Le grand bousillage
Auteur : Volker BRAUN
Titre original :
Machwerk oder Das Schichtbuch des Flick von Lauchhammer
Traduit de l’allemand par
Jean-Paul Barbe
Éditions Métailié, Paris
Cet homme, il veut travailler. Oh comme il veut continuer à travailler. Se trouver un travail. Montrer à son petit grandeur nature ce qu’il sait faire et comment les faire, lui qui fut le grand sauveur de toutes les situations catastrophiques quel que soit le problème dans ces mines et lieux de travail que fut l’Allemagne de l’Est. Oui, mais maintenant c’est l’Allemagne réunifiée… Et lui, le héros du passé connu de tous et toutes doit s’adapter à ce monde qui lui est complètement étranger et qui lui a retiré autant son travail que son habit de gloire, sa fierté, sa dignité.
C’est ainsi qu’il se retrouve – entre autres et après plusieurs autres postes à lui confiés en toute confiance par la dame du bureau d’emploi – gardien de nuit dans une ancienne gare de Berlin transformée en musée d’art moderne où certaines oeuvres semblent avoir besoin d’ambulanciers… Lui n’est pas ambulancier mais il sait se servir de ses dix doigts ! Pas comme son rejeton à qui il voudrait bien relever les épaules.
Ce pauvre homme est obsessif dans sa volonté et sa capacité de travailler, de tout régler au quart de tour, de donner des ordres, de mener les équipes, de mettre sa communauté au travail.
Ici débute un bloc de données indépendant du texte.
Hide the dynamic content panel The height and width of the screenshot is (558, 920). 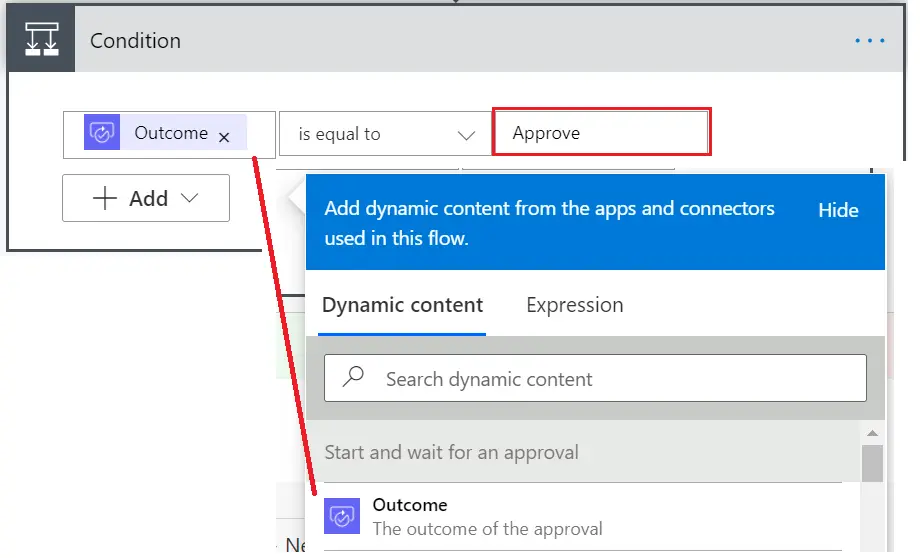pos(837,210)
Finies les interminables pauses sitôt qu’il débarque. Le marasme dans lequel sont plongées les usines et les mines du peuple et même les sols n’a plus sa place. Et s’il doit lui-même s’emparer du matériel de creusage laissé à la traîne par les fonctionnaires syndiqués, il va le faire et il va se battre pour faire le travail à leur place si eux sont si négligents. Parfois, il risque de se faire battre puisque les négligents risquent d’être organisés et fiers mais il rebondira, n’ayez crainte, après son séjour à l’hôpital. Il se rendra jusqu’en Pologne pour travailler. Il est ainsi fait, ce Flick, ce travailleur ayant bien appris sa leçon qu’il était à l’époque propriétaire des usines et des mines, comme tous les habitants de sa communauté.
Ce livre a dû être un casse-tête incroyable à traduire. Car la plume est leste autour des élucubrations de ce personnage un peu obsédé. On se rit de beaucoup de choses dans ce livre et pas uniquement de l’ancienne Allemagne divisée en deux et réunifiée mais du monde actuel, occidental, globalisé, unifié et milliardaire au niveau des cheveux mais horriblement pauvre à partir des oreilles en descendant.
EXTRAITS / CITATIONS
« Il aime bien ses aises, le Travail, il se déplace, tant que les banquiers lui donnent leur bénédiction. Tel le prophète Samuel, il leur prédit leur chute. Mais la Pologne d’aujourd’hui ne voulait rien savoir. Ils poursuivirent donc leur voyage dans ce pays aux mille odeurs, le seigle mûrissait dans les champs. Un terroir béni, avec des cieux infinis pour le plomber. Jusqu’au sol qui se bombait et se dressait et quand ils arrivèrent à Waldenburg, ils sentirent l’odeur du charbon. Et, de fait, Flick devina dans le crépuscule du matin des silhouettes allant en douce chercher le précieux minerai. C’étaient des mineurs licenciés, qui ne savaient rien faire d’autre, qui n’avaient récolté qu’une bonne silicose et qui, depuis qu’il avaient arrêté de faire marcher les machines, continuaient à fouiller à la main. Il les entendit pour ainsi dire proclamer : Ils nous ont ôté travail et espoir mais ils ne nous ôteront pas notre dignité. La chose plut à Flick et il emboîta le pas à ces saints hommes.» (p. 95)
Le grand bousillage de Volker Braun, un roman fiction sur la volonté de travailler, traduit de l’allemand par Jean-Paul Barbe, est publié en français aux éditions Métailié, Paris.